Edward the Elder's successor, Æthelstan, met with Sitric at Tamworth in 926. The Chronicle does not mention the reason for the meeting, but it reports that an unnamed sister of Æthelstan was married to Sitric. Several years previously, in 918, Æthelstan's predecessor had used a royal marriage to bring Mercia under Wessex control. According to Smyth, the fact the marriage between Sitric and Æthelstan's sister occurred at the old Mercian royal centre at Tamworth reinforces the suggestion that this marriage was supposed to perform a function similar to the one in 918. The agreement reached at Tamworth seems to have necessitated Sitric's conversion to Christianity, though he soon reverted to paganism. Sitric died the following year and was succeeded by his kinsman Gofraid ua Ímair. The Annals of Ulster describe his death:

Sitric, grandson of Ímar, king of the dark foreigners and the fair foreigners, died at an immature age.

==Family==
In the annals Sitric is sometimes identified by the use of one of his epithets, or by the use of "ua Ímair", meaning "grandson of Ímar", but never with a patronymic.

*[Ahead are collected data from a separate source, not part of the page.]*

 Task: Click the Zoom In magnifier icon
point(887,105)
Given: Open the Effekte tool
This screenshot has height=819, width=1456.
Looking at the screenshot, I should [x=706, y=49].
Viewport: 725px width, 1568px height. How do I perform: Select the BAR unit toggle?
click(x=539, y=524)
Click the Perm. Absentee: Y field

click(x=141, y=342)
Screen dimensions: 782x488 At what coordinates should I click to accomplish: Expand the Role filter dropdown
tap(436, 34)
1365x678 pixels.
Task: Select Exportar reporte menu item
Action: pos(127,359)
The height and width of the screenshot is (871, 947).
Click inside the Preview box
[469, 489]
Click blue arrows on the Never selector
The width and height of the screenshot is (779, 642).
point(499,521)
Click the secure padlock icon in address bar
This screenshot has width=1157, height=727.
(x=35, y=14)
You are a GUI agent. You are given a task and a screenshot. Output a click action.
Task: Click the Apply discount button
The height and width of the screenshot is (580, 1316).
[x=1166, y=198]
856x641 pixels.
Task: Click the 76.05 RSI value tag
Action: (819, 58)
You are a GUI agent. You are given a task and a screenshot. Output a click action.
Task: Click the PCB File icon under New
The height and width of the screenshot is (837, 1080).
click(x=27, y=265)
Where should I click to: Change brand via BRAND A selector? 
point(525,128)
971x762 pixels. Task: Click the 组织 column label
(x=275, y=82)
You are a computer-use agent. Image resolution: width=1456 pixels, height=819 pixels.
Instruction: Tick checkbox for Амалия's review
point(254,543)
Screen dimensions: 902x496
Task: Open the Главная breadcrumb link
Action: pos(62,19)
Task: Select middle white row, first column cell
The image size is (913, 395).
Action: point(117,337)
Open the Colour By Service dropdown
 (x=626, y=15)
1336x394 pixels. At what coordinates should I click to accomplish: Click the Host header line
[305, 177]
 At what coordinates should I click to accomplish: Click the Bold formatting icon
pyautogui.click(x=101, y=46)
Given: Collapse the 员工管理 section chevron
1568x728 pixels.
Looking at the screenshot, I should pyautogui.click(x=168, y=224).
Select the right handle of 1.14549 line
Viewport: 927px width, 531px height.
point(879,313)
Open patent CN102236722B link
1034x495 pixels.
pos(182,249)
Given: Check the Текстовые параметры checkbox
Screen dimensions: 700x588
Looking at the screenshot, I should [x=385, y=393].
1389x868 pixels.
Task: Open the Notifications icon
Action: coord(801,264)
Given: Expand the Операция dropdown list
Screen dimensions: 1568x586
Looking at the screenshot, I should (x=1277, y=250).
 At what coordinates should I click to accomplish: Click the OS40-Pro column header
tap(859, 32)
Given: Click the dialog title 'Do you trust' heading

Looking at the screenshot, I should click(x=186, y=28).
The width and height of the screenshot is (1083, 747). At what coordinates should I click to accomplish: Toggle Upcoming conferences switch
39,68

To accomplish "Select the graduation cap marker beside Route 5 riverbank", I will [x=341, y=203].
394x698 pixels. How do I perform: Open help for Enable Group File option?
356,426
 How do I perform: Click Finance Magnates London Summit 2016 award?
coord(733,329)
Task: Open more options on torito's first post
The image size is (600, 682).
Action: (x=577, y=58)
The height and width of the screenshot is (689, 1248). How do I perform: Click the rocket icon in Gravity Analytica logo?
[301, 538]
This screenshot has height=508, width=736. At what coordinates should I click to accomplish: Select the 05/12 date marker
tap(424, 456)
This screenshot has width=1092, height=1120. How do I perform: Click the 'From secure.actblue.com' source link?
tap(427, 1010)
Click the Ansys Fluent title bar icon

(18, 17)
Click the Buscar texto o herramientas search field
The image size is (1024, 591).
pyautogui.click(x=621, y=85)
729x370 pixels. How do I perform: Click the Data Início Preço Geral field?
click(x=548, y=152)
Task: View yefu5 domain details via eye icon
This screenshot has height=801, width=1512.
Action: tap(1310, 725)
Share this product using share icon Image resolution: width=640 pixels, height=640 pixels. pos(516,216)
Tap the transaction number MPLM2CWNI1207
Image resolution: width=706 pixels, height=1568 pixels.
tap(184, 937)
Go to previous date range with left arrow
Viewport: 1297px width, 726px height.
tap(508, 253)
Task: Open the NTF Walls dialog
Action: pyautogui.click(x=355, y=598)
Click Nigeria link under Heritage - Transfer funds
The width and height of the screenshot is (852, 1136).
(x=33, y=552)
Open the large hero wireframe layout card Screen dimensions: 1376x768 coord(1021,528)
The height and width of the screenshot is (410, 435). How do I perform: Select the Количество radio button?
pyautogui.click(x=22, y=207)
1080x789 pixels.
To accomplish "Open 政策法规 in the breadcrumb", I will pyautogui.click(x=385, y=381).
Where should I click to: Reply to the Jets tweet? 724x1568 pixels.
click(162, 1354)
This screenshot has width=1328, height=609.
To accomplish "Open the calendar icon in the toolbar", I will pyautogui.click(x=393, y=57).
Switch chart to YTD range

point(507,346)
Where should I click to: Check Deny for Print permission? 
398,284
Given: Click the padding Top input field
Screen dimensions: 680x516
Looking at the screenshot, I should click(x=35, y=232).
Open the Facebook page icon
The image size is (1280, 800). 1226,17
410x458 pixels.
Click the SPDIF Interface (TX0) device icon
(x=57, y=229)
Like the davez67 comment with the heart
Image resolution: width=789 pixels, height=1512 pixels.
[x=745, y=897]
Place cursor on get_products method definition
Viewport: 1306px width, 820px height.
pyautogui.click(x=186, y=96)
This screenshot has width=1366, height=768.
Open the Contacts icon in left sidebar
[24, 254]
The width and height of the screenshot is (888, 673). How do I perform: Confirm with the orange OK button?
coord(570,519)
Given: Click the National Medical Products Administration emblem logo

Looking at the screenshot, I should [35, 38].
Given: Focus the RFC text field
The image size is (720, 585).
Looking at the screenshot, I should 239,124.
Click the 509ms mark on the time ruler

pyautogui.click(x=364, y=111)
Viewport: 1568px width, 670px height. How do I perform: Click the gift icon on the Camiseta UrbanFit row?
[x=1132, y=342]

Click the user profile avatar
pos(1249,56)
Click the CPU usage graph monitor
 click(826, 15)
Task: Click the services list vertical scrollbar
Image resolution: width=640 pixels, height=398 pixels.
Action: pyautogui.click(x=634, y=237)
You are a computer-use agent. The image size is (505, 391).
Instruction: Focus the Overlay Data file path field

As such, it is not possible to identify which of the three known sons of Ímar (Bárid, Sichfrith or Sitriuc) – if any – was the father of Sitric. One possible reason for the lack of a patronym might be that Sitric was the child of a son of Ímar who never ruled Dublin, or who spent most of his time outside Ireland, thus making Sitric's legitimacy to rule Dublin dependent on the identity of his grandfather, not his father. Another possibility is that Sitric was a grandson of Ímar through a daughter, again with his right to rule dependent on his grandfather. Sitric's kinsmen Ímar, Ragnall, Amlaíb and Gofraid are the other known grandsons of Ímar identified by the use of "ua Ímair". All except for Amlaíb ruled as either King of Dublin or King of Northumbria at one time or another.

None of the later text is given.